Kanada ve ABD'nin bakliyata yönelmesi Türkiye'yi vurdu
Sektörün kan kaybetmesini TMO'nun alım yapmamasına ve güçlü rakiplerin bakliyata yönelmesine bağlayan Aral, "Üretim düşüşündeki birinci etken; 1994 yılında TMO bakliyat alım desteğinin kesilmesidir daha sonra bakliyat üretimi maalesef yıllar itibarı ile azalma eğilimine girdi. İkinci etken ise; Kanada ve ABD, bakliyat üretimine 90'lı yıllardan sonra çok önem verdiler. Alt yapı tohum ve toprak yapılarını hazırlayarak özellikle Kanada devleti yeşil mercimekte dünyanın bir numaralı üreticisi olmayı başarması ve yüksek verimi sonucu maliyet fiyatlarının bizlerden daha ucuz olması ile piyasada söz sahibi olmuşlardır. Bugün için Türkiye sürekli yeşil mercimek, son iki senedir de belli zamanlarda kısmen de olsa fasülye, kabuklu kırmızı mercimek ve nohut ithal ediyor" diye konuştu.
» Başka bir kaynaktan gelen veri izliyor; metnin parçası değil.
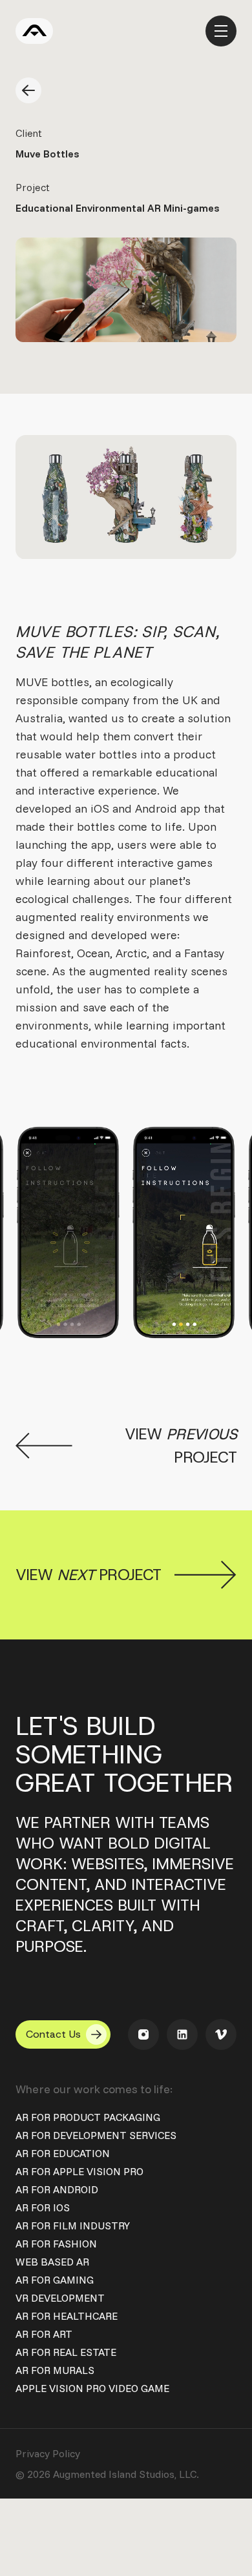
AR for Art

Ülkemizin bakliyat üretim yetersizliğinin yapısal bir problem haline geldiğini ifade eden Aral, "Üreticilere verilen desteklerin azlığı, verimli tohum desteğinin eksikliği en önemli etkendir. Bakliyat üretiminin yetersizliği yıllar itibarı ile ihracatın azalmasına, ithalatın ise artmasına sebep olmaktadır. Bakanlığımız Cumhuriyet tarihinde ilk defa 2008 yılında bakliyatta ürüne kiloda 10 krş destek açıklamıştır. Bu desteği 2014 yılında 20 krş çıkarmışlardır. Bu konuda Bakanlığımızdan bu desteğin daha da arttırılması talebimiz var. Diğer taraftan; Devletimizin alternatif destek imkanları ile üretimin cazip hale getirilmesi sektör için hayati öneme sahiptir" dedi.
"Bakliyat tarımda hayati öneme sahip"
Türkiye'nin bakliyat üretiminde eski üretim rakamlarına ulaşarak, bu tonajında üzerine çıkmak zorunda olduğunu dile getiren Aral, sözlerine şöyle devam etti: "2013 yılında yaklaşık 250 milyon dolar bakliyat ithalatı gerçekleştirdik, 2013 yılında 212 milyon dolar (dahilde işlemeler dahil) ihracatı oldu. Türkiya bakliyat üretiminde eski üretim rakamlarına ulaşarak, bu tonajın da üzerine çıkmak zorundadır. Ülke olarak yarattığımız cari açığımızı ihracatta çok büyük potansiyeli olan bu ürünlere yönelerek tarım ürünleri ile kapatma şansını yakalayabiliriz. Bakliyat üretimi sonuçta ihracatı hem üretim yerindeki çiftçilerimiz açısından hem bölge insanı açısından hem komşularımıza lojistik kolaylığı ile ihracat şansımızdan dolayı tarım ürünü olarak hayati öneme sahip olduğunu ilgili her kesimin algılaması gerekiyor."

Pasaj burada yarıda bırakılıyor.